Ethel Smith: 1987 Hall of Fame Inductee
Ethel Smith was born in 1905 in New York City at the Lying-in Hospital on 60th Street, in the shadow of the Queensboro Bridge. She attended a boarding school in Englewood, New Jersey, and after graduation she continued her studies at the New York School of Fine and Applied Arts, now known as Parsons. The school leased one of the buildings on the Place des Vosges in Paris, once the court of Henry IV and for a year Smith found this a wonderful place to be. After being steeped in the beauty of the 18th century, the school secured a job for Smith at R.H. Macy – quite a change of pace; however, Smith found this practical training to be invaluable.

DATA SHOWN:
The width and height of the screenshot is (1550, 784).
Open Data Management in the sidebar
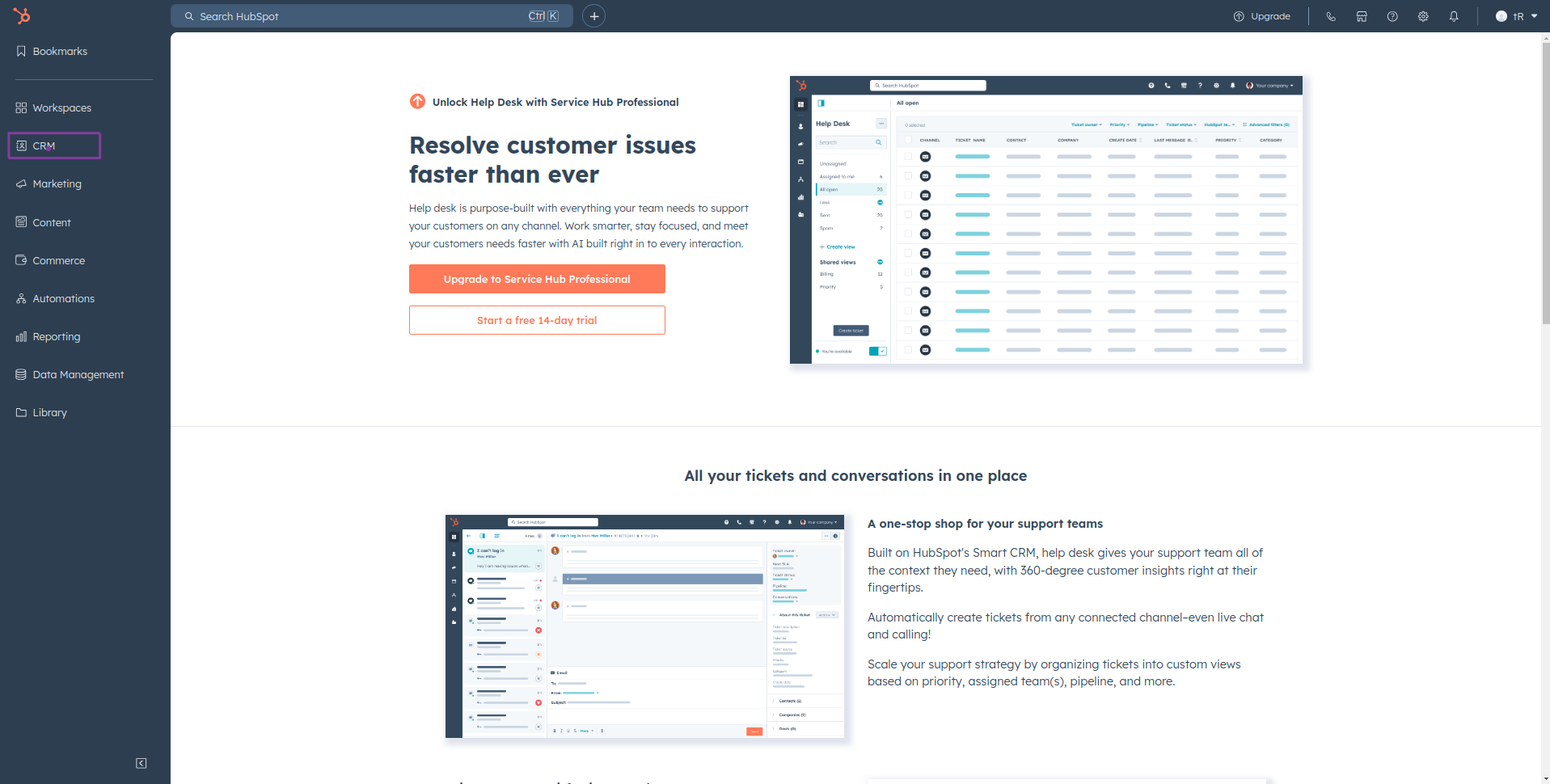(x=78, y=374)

* * *

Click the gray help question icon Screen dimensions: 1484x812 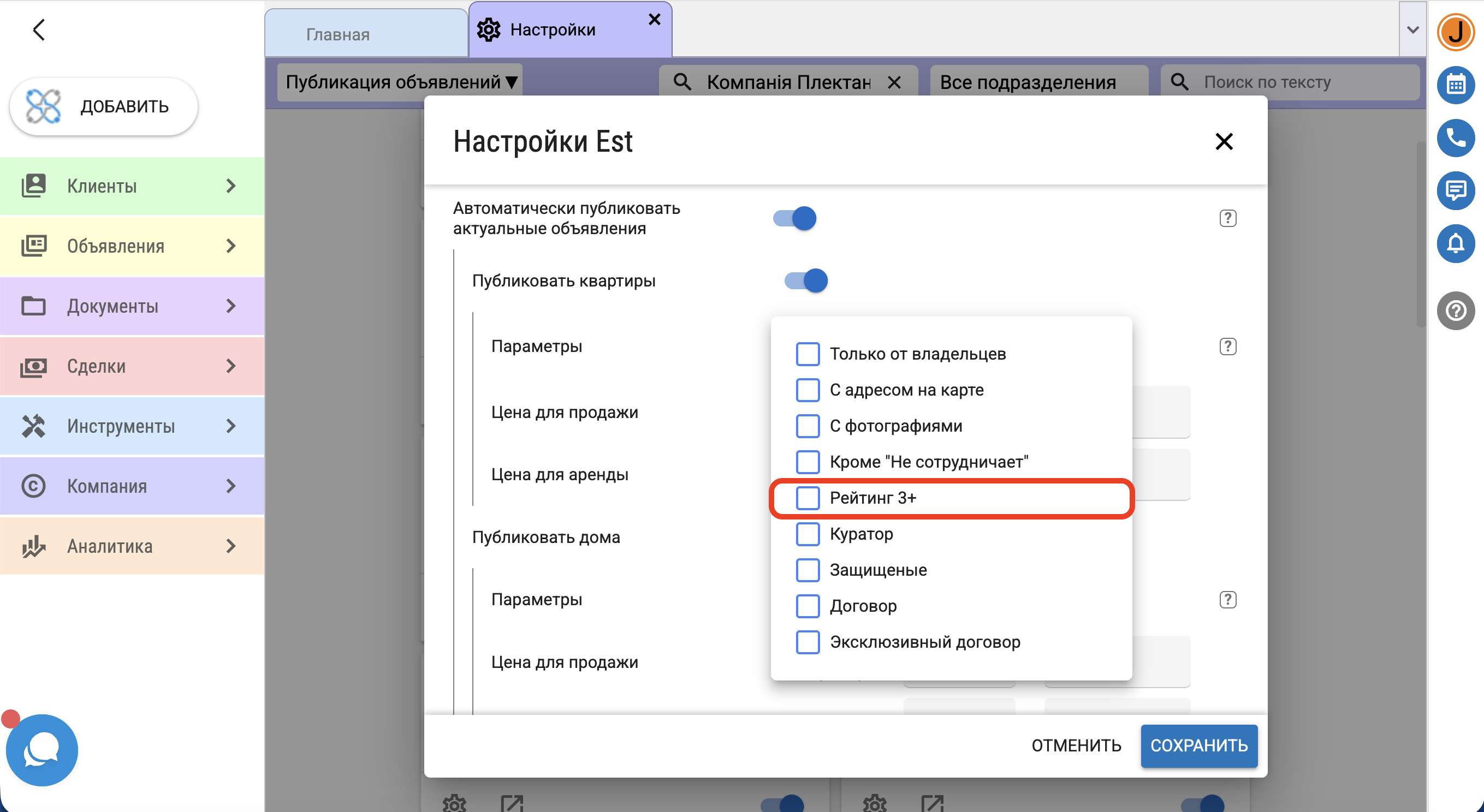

...

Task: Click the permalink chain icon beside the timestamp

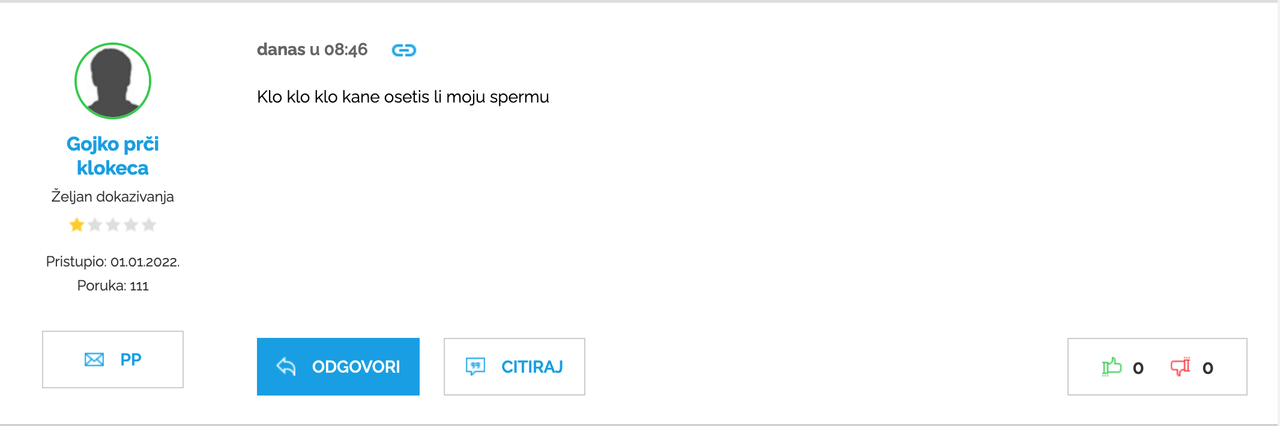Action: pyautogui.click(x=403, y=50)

WORK TO COMPLETE:
A) Translate this sentence from the Ethel Smith profile into Spanish: "Ethel Smith was born in 1905 in New York City at the Lying-in Hospital on 60th Street, in the shadow of the Queensboro Bridge."
B) Reproduce the Ethel Smith profile between "Ethel Smith: 1987" and "to be invaluable.", inclusive.
C) Carry the Ethel Smith profile forward past its final sentence.

OUTPUTS IN ORDER:
A) Ethel Smith nació en 1905 en la ciudad de Nueva York, en el Lying-in Hospital de la calle 60, a la sombra del puente de Queensboro.

B)
Ethel Smith: 1987 Hall of Fame Inductee
Ethel Smith was born in 1905 in New York City at the Lying-in Hospital on 60th Street, in the shadow of the Queensboro Bridge. She attended a boarding school in Englewood, New Jersey, and after graduation she continued her studies at the New York School of Fine and Applied Arts, now known as Parsons. The school leased one of the buildings on the Place des Vosges in Paris, once the court of Henry IV and for a year Smith found this a wonderful place to be. After being steeped in the beauty of the 18th century, the school secured a job for Smith at R.H. Macy – quite a change of pace; however, Smith found this practical training to be invaluable.

C)
Ms. Smith’s extraordinary career, one that spanned more than 70 years in the interior design profession, inspired clients and colleagues alike – not only with its continued vitality but also with its sustained brilliance. Under the direction of McMillens’s Eleanor Brown, Smith repeatedly showed herself to be a masterful technician and superb colorist. These qualities were demonstrated, most abundantly, in her designs for the private apartments at the White House, the Ritz Carlton in Boston and the Winged Foot Golf Club. Her reputation for quality and good taste brought her an almost countless number of clients over the years, many of them drawn from America’s political and social elite: Douglas Dillon, George Abbott, Mrs. Joseph P. Kennedy, Doris Duke and Marshall Field, among others. Smith believed that each new job was a challenge and each new one was her favorite. Large or small, she enjoyed them all.